Ward trifft ins Cuxhavener Herz

Veröffentlicht am Sonntag, 18. Februar 2018

- MTV Herzöge siegen in letzter Sekunde


Einen hartumkämpften 79:77-Sieg brachten die Herzöge von ihrem Auswärtstrip zu den Cuxhaven Baskets mit zurück in die Lessingstadt. Mit der Schlusssirene traf Demetrius Ward den entscheidenden Korbleger.

Zuvor hatten sich beide Mannschaften einen ausgeglichenen Schlagabtausch geliefert. Die ohne Lars Lagerpusch und Luis Figge an die Nordsee gereisten Herzöge konnten dabei nach ausgeglichenem ersten Viertel (19:20) dank eines 8:0-Laufs die größte Führung des gesamten Spiels für sich beanspruchen (38:26, 18. Spielminute). Bis zur Halbzeit konnte diese – auch den an diesem Tag nicht zu stoppenden Moritz Hübner (27 Punkte, 7 Rebounds) – durch die Baskets jedoch zumindest schon wieder auf vier Zähler halbiert werden (37:41).

Nach der Pause blieb das Esterkamp-Team zwar zunächst meist in Front, konnte sich jedoch zu keinem Zeitpunkt absetzen. Vor den letzten zehn Minuten betrug der Herzöge-Vorsprung nur noch ein mageres Pünktchen (60:61). Knapp sechs Minuten vor Schluss konnten die Gastgeber mit fünf Punkten ihren größten Vorsprung verzeichnen (70:65), doch einmal mehr steckten die MTV Herzöge nicht auf. Ein Korbleger des starken Tarique Thompson brachte das 67:70, anschließend blieb das Spiel bis zum Schluss auf Messers Schneide.

21 Sekunden vor der Schlusssirene traf Hübner zum 77:77. Nach einer Auszeit legten die Herzöge Ball und Glück in die Hände von Demetrius Ward. Und der Warrior enttäuschte nicht. Nachdem er bis wenige Sekunden vor Spielende abgewartet hatte, zog er in unnachahmlicher Manier zum Korb und sorgte mit seinem Treffer für großen Jubel bei Mitspielern und mitgereisten Fans.

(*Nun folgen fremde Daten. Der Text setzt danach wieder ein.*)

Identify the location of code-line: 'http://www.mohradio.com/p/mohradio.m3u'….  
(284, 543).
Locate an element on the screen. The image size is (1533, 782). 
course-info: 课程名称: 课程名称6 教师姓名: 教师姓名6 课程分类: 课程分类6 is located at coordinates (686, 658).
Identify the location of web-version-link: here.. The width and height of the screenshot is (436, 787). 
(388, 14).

Für die MTV herzöge spielten in Cuxhaven: Thompson 18 (8 Rebounds, 3 Assists), Ebert 15 (3 A), Ward 15 (6 R, 6 A), Angerstein 9, Alte 7 (5 R), Bilski 6, Güldenhaupt 5, Mpacko 4, Pöschel.

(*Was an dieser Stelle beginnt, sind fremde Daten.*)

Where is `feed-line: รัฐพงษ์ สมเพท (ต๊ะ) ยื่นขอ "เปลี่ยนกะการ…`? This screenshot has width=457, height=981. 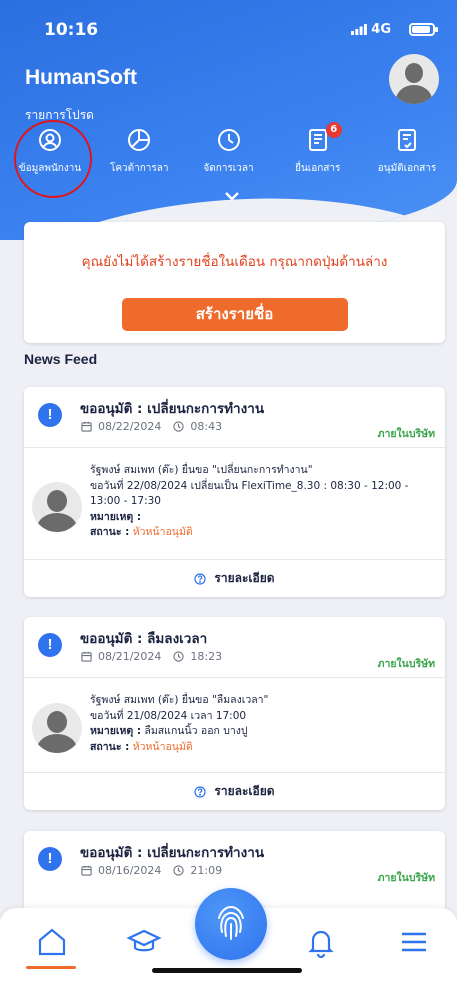
feed-line: รัฐพงษ์ สมเพท (ต๊ะ) ยื่นขอ "เปลี่ยนกะการ… is located at coordinates (202, 470).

Bei Cuxhaven punkteten außer Hübner (27) auch Roberson 14), Hundt (13) und Smith (11) zweistellig.

Komplette Statistik

Mit dem Sieg steht fest, dass die Herzöge die Hauptrunde mindestens auf Platz sechs beenden werden. Sollte Lok Bernau am kommenden Samstag zuhause gegen Spitzenreiter Schalke verlieren und die MTV Herzöge ihr Heimspiel gegen Wedel gewinnen, würden sie sogar noch auf Rang Fünf klettern.